4 – Mouth prognathous, with jaws displaced dorsally on head. The two species of Phreatobius have almost identical jaw configurations, with a strongly prognathous lower jaw and a general dorsal displacement of jaws on the head in lateral view. Usually in heptapterids and most other catfishes, the mouth is terminal or subterminal (Bockmann, 1998). Slightly produced lower jaws exist in some heptapterids, such as in Phenacorhamdia and one species of Nemuroglanis (N. lanceolatus; Bockmann & Ferraris, 2005:130). In both cases, however, the degree of prognathism is less marked than in either species of Phreatobius. Also, prognathous heptapterids do not display the remarkable displacement of the jaws to the dorsal part of the head as seen in Phreatobius. The general morphology of the mouth is one of the externally distinctive traits traditionally used to diagnose Phreatobius, and one that also supports the monophyly of the genus (Bockmann, 1998).

5 – Bright red color in life. This characteristic is one of the most conspicuous traits of P. cisternarum, although it can only be appreciated in live or freshly-preserved specimens.
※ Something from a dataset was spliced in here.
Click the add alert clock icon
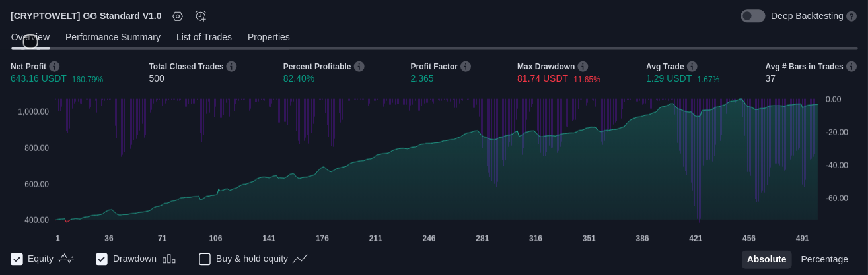The image size is (868, 275). (x=201, y=16)
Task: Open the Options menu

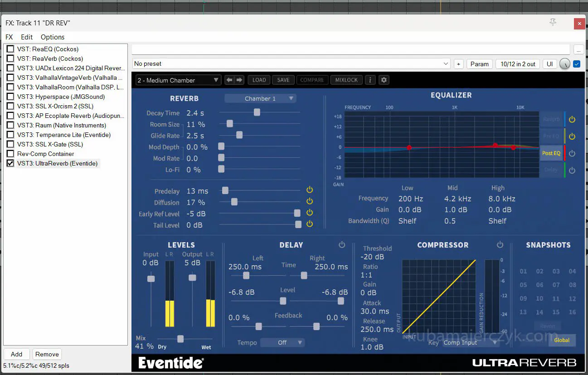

The color of the live fish has been illustrated in Muriel-Cunha & de Pinna (2005). Although it obviously derives in major part from the color of blood, it seemingly results from more than simply integumentary transparency due to a reduction of dark skin pigmentation. A special superficial circulatory network is probably involved in the phenomenon as well. Phreatobius dracunculus shows a pinkish color, rather distinct from the brigh red or wine color of its congener. Pink body color in subterranean fishes are not unusual, and the condition in P. dracunculus seems only slightly more intense than that in other highly troglomorphic catfishes, such as that illustrated in Taunayia sp. by Trajano & Bockmann (2000). More detailed information on the structural basis of the red color in species of Phreatobius are necessary before the character can be interpreted more thoroughly.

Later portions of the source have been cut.